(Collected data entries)
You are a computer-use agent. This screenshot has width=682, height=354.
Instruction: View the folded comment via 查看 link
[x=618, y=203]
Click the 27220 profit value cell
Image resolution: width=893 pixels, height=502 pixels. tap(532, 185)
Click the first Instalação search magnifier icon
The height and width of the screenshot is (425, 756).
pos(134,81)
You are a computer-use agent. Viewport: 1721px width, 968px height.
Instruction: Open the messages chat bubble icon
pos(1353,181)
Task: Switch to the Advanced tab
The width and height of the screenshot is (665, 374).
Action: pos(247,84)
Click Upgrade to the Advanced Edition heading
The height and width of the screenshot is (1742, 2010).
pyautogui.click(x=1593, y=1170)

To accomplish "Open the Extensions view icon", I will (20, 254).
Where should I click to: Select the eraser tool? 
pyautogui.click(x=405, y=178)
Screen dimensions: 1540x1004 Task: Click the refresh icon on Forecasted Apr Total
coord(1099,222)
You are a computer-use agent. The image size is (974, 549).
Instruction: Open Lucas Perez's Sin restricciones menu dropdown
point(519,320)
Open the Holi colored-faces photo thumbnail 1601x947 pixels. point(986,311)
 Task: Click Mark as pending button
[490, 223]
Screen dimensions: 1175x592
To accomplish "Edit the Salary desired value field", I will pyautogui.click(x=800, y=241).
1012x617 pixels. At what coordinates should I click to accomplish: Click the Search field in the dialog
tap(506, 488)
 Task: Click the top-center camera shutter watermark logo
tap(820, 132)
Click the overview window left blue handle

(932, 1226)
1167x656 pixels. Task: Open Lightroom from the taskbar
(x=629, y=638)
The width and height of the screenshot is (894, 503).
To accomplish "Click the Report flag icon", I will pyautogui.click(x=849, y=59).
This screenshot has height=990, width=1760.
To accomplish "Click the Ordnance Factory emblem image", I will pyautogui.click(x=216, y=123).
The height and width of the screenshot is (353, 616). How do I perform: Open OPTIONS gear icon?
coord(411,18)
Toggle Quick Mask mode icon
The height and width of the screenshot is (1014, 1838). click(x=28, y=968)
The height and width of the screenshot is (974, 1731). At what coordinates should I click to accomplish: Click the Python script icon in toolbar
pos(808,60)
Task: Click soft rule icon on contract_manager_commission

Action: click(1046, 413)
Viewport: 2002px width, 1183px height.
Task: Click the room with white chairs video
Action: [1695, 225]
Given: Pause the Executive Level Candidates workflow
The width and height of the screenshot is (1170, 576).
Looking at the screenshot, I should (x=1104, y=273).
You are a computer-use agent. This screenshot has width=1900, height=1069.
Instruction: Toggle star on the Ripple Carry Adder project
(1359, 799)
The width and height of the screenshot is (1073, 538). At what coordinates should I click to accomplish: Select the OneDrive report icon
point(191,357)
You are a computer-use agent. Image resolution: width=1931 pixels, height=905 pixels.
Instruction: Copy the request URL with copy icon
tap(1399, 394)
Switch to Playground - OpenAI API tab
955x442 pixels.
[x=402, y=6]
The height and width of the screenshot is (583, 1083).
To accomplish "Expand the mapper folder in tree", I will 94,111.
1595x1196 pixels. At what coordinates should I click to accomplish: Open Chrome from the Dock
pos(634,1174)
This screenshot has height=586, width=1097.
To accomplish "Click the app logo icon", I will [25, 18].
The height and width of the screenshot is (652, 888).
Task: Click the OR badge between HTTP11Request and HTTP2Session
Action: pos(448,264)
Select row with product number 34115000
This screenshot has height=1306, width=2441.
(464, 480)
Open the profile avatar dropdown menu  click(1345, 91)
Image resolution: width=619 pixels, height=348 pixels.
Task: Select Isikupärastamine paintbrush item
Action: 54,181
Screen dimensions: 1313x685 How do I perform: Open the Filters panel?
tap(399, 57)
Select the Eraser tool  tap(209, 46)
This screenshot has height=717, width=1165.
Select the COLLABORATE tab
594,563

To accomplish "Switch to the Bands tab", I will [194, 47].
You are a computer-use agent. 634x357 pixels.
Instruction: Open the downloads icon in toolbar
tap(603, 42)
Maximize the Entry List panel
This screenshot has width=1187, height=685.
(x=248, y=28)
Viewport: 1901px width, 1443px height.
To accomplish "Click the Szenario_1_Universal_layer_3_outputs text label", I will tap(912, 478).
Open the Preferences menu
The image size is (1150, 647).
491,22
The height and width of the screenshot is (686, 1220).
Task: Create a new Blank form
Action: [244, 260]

**What the task asks**
Give back all of the entries above, unchanged in every word.

**Output for this exercise**
You are a computer-use agent. This screenshot has width=682, height=354.
Instruction: View the folded comment via 查看 link
[x=618, y=203]
Click the 27220 profit value cell
Image resolution: width=893 pixels, height=502 pixels. tap(532, 185)
Click the first Instalação search magnifier icon
The height and width of the screenshot is (425, 756).
pos(134,81)
You are a computer-use agent. Viewport: 1721px width, 968px height.
Instruction: Open the messages chat bubble icon
pos(1353,181)
Task: Switch to the Advanced tab
The width and height of the screenshot is (665, 374).
Action: pos(247,84)
Click Upgrade to the Advanced Edition heading
The height and width of the screenshot is (1742, 2010).
pyautogui.click(x=1593, y=1170)

To accomplish "Open the Extensions view icon", I will (20, 254).
Where should I click to: Select the eraser tool? 
pyautogui.click(x=405, y=178)
Screen dimensions: 1540x1004 Task: Click the refresh icon on Forecasted Apr Total
coord(1099,222)
You are a computer-use agent. The image size is (974, 549).
Instruction: Open Lucas Perez's Sin restricciones menu dropdown
point(519,320)
Open the Holi colored-faces photo thumbnail 1601x947 pixels. point(986,311)
 Task: Click Mark as pending button
[490, 223]
Screen dimensions: 1175x592
To accomplish "Edit the Salary desired value field", I will pyautogui.click(x=800, y=241).
1012x617 pixels. At what coordinates should I click to accomplish: Click the Search field in the dialog
tap(506, 488)
 Task: Click the top-center camera shutter watermark logo
tap(820, 132)
Click the overview window left blue handle

(932, 1226)
1167x656 pixels. Task: Open Lightroom from the taskbar
(x=629, y=638)
The width and height of the screenshot is (894, 503).
To accomplish "Click the Report flag icon", I will pyautogui.click(x=849, y=59).
This screenshot has height=990, width=1760.
To accomplish "Click the Ordnance Factory emblem image", I will pyautogui.click(x=216, y=123).
The height and width of the screenshot is (353, 616). How do I perform: Open OPTIONS gear icon?
coord(411,18)
Toggle Quick Mask mode icon
The height and width of the screenshot is (1014, 1838). click(x=28, y=968)
The height and width of the screenshot is (974, 1731). At what coordinates should I click to accomplish: Click the Python script icon in toolbar
pos(808,60)
Task: Click soft rule icon on contract_manager_commission

Action: click(1046, 413)
Viewport: 2002px width, 1183px height.
Task: Click the room with white chairs video
Action: [1695, 225]
Given: Pause the Executive Level Candidates workflow
The width and height of the screenshot is (1170, 576).
Looking at the screenshot, I should (x=1104, y=273).
You are a computer-use agent. This screenshot has width=1900, height=1069.
Instruction: Toggle star on the Ripple Carry Adder project
(1359, 799)
The width and height of the screenshot is (1073, 538). At what coordinates should I click to accomplish: Select the OneDrive report icon
point(191,357)
You are a computer-use agent. Image resolution: width=1931 pixels, height=905 pixels.
Instruction: Copy the request URL with copy icon
tap(1399, 394)
Switch to Playground - OpenAI API tab
955x442 pixels.
[x=402, y=6]
The height and width of the screenshot is (583, 1083).
To accomplish "Expand the mapper folder in tree", I will 94,111.
1595x1196 pixels. At what coordinates should I click to accomplish: Open Chrome from the Dock
pos(634,1174)
This screenshot has height=586, width=1097.
To accomplish "Click the app logo icon", I will [25, 18].
The height and width of the screenshot is (652, 888).
Task: Click the OR badge between HTTP11Request and HTTP2Session
Action: pos(448,264)
Select row with product number 34115000
This screenshot has height=1306, width=2441.
(464, 480)
Open the profile avatar dropdown menu  click(1345, 91)
Image resolution: width=619 pixels, height=348 pixels.
Task: Select Isikupärastamine paintbrush item
Action: 54,181
Screen dimensions: 1313x685 How do I perform: Open the Filters panel?
tap(399, 57)
Select the Eraser tool  tap(209, 46)
This screenshot has height=717, width=1165.
Select the COLLABORATE tab
594,563

To accomplish "Switch to the Bands tab", I will [194, 47].
You are a computer-use agent. 634x357 pixels.
Instruction: Open the downloads icon in toolbar
tap(603, 42)
Maximize the Entry List panel
This screenshot has width=1187, height=685.
(x=248, y=28)
Viewport: 1901px width, 1443px height.
To accomplish "Click the Szenario_1_Universal_layer_3_outputs text label", I will tap(912, 478).
Open the Preferences menu
The image size is (1150, 647).
491,22
The height and width of the screenshot is (686, 1220).
Task: Create a new Blank form
Action: [244, 260]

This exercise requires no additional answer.